§ REQUESTS:
**1)** According to the regex notebook excerpt, what steps does cleaning text data typically involve?
**2)** Reproduce the part of the regex notebook excerpt starting at "re.sub('[A-Z]+[0-9]+', 'PEP8 Python Syleguid', pep_test3)" and ending at "4. Lemmatize/Stem (advance)".
**3)** Resume the regex notebook excerpt after its final line.

§ PASSAGE GIVEN:
## begin

Because of extra white space, we have empty element in the list

In [77]:
re.split('\s+', re_test_messy) # \s+ means looking for one or more space to split

['This',
 'is',
 'a',
 'made',
 'up',
 'string',
 'to',
 'test',
 '2',
 'different',
 'regex',
 'methods']

In [78]:
re.split('\s+', re_test_messy1)

['This-is-a-made/up.string*to>>>>test----2""""""different~regex-methods']

This method cannot split where the string has devided by special character!

In [79]:
re.split('\W+', re_test_messy) # \W+ means looking for non-word, e.g., space, slash, ", ..., character to split

['This',
 'is',
 'a',
 'made',
 'up',
 'string',
 'to',
 'test',
 '2',
 'different',
 'regex',
 'methods']

In [82]:
  re.findall('\S+', re_test_messy) # \S+ look for one or more non white space character

['This',
 'is',
 'a',
 'made',
 'up',
 'string',
 'to',
 'test',
 '2',
 'different',
 'regex',
 'methods']

In [83]:
  re.findall('\w+', re_test_messy1) # \w+ look for one or more word character- looking for tokens

['This',
 'is',
 'a',
 'made',
 'up',
 'string',
 'to',
 'test',
 '2',
 'different',
 'regex',
 'methods']

- regexes very useful for tokenizing

'\w' and '\W' --> search for words

'\s' and '\S' --> search for whitespaces

W us better for us to use as it returns seperated words

#### replacement using regexes

In [91]:
# goal is finding PEP8 or similar word and replace it with PEP8
pep_test1 = 'I try to follow PEP8 guidlines'
pep_test2 = 'I try to follow PEEP8 guidlines'
pep_test3 = 'I try to follow PEP7 guidlines'

In [92]:
re.findall('[a-z]+', pep_test1) # only lowercase a to z

['try', 'to', 'follow', 'guidlines']

In [94]:
re.findall('[A-Z]+', pep_test1) # only uppecase A to Z but without number

['I', 'PEP']

In [95]:
re.findall('[A-Z]+[0-9]+', pep_test1) # uppecase A to Z with number

['PEP8']

In [98]:
# now we are using to replace miss spelled PEP8 from other sentences
print(pep_test2)
re.sub('[A-Z]+[0-9]+', 'PEP8 Python Syleguid', pep_test2) # uppecase A to Z with number

I try to follow PEEP8 guidlines


'I try to follow PEP8 Python Syleguid guidlines'

In [99]:
print(pep_test3)
re.sub('[A-Z]+[0-9]+', 'PEP8 Python Syleguid', pep_test3) # uppecase A to Z with number

I try to follow PEP7 guidlines


'I try to follow PEP8 Python Syleguid guidlines'

# Preprocessing text data
Cleaning up the text data is neccessary to highlight attributes that you're goining to want your ML system to pick up on. Cleaning the data typically consist of a number of steps:

1. Removing punctuation 
2. Tokenization
3. Remove Stopwords
4. Lemmatize/Stem (advance)

## end

§ SOURCE MATERIAL:
## begin

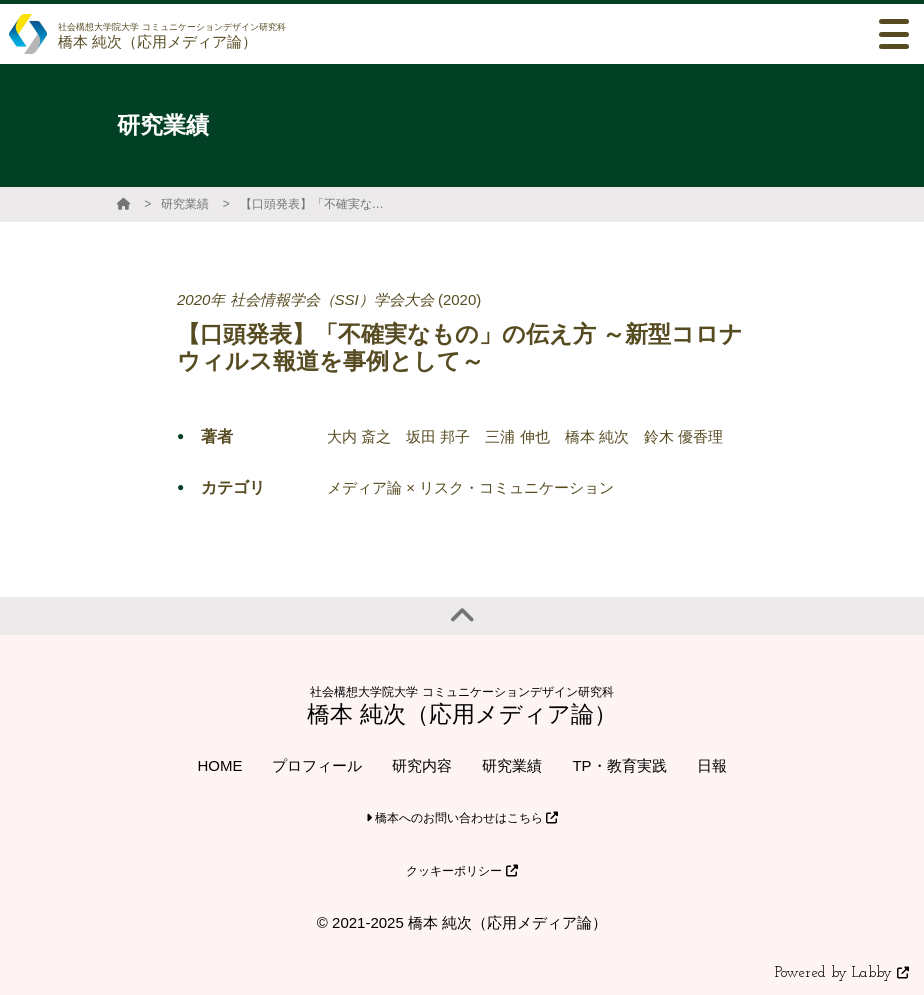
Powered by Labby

## end

§ RESULTS OF THE TASKS:
**1)** Removing punctuation, tokenization, removing stopwords, and lemmatizing or stemming.

**2)**
re.sub('[A-Z]+[0-9]+', 'PEP8 Python Syleguid', pep_test3) # uppecase A to Z with number

I try to follow PEP7 guidlines


'I try to follow PEP8 Python Syleguid guidlines'

# Preprocessing text data
Cleaning up the text data is neccessary to highlight attributes that you're goining to want your ML system to pick up on. Cleaning the data typically consist of a number of steps:

1. Removing punctuation 
2. Tokenization
3. Remove Stopwords
4. Lemmatize/Stem (advance)

**3)**
In [107]:
pd.set_option('display.max_colwidth',100) # to show more width in pandas dataframe

dataset.head()

Unnamed: 0,label,body_text
0,ham,"Go until jurong point, crazy.. Available only in bugis n great world la e buffet... Cine there g..."
1,ham,Ok lar... Joking wif u oni...
2,spam,Free entry in 2 a wkly comp to win FA Cup final tkts 21st May 2005. Text FA to 87121 to receive ...
3,ham,U dun say so early hor... U c already then say...
4,ham,"Nah I don't think he goes to usf, he lives around here though"


## Removing punctuation

In [108]:
import string # list of punctuations
string.punctuation

'!"#$%&\'()*+,-./:;<=>?@[\\]^_`{|}~'

In [113]:
# write a function to remove puncuations

def remove_punct(text):
  text_nopunc = ''.join([char for char in text if char not in string.punctuation]) # without joint it only returns individual character - "" join on nothing
  return text_nopunc

dataset['body_text_cleaned'] = dataset['body_text'].apply(lambda x: remove_punct(x))
dataset.head()

Unnamed: 0,label,body_text,body_text_cleaned
0,ham,"Go until jurong point, crazy.. Available only in bugis n great world la e buffet... Cine there g...",Go until jurong point crazy Available only in bugis n great world la e buffet Cine there got amo...
1,ham,Ok lar... Joking wif u oni...,Ok lar Joking wif u oni
2,spam,Free entry in 2 a wkly comp to win FA Cup final tkts 21st May 2005. Text FA to 87121 to receive ...,Free entry in 2 a wkly comp to win FA Cup final tkts 21st May 2005 Text FA to 87121 to receive e...
3,ham,U dun say so early hor... U c already then say...,U dun say so early hor U c already then say
4,ham,"Nah I don't think he goes to usf, he lives around here though",Nah I dont think he goes to usf he lives around here though


## Tokenization

In [117]:
import re

def tokonize(text):
  tokens = re.split('\W+', text)
  return tokens

dataset['body_text_cleaned_tokonized'] = dataset['body_text_cleaned'].apply(lambda x: tokonize(x.lower())) # to make all text lowercase
dataset.head()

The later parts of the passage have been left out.